## ACTION ITEM
The entries are to be output in full, word for word.
Top of INPUT DATA
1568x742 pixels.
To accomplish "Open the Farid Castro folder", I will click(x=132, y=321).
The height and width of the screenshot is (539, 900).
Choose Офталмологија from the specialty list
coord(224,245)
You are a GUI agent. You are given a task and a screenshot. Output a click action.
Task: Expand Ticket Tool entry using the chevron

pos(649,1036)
Bottom of INPUT DATA
## FINISHED TASK
1568x742 pixels.
To accomplish "Open the Farid Castro folder", I will click(x=132, y=321).
The height and width of the screenshot is (539, 900).
Choose Офталмологија from the specialty list
coord(224,245)
You are a GUI agent. You are given a task and a screenshot. Output a click action.
Task: Expand Ticket Tool entry using the chevron

pos(649,1036)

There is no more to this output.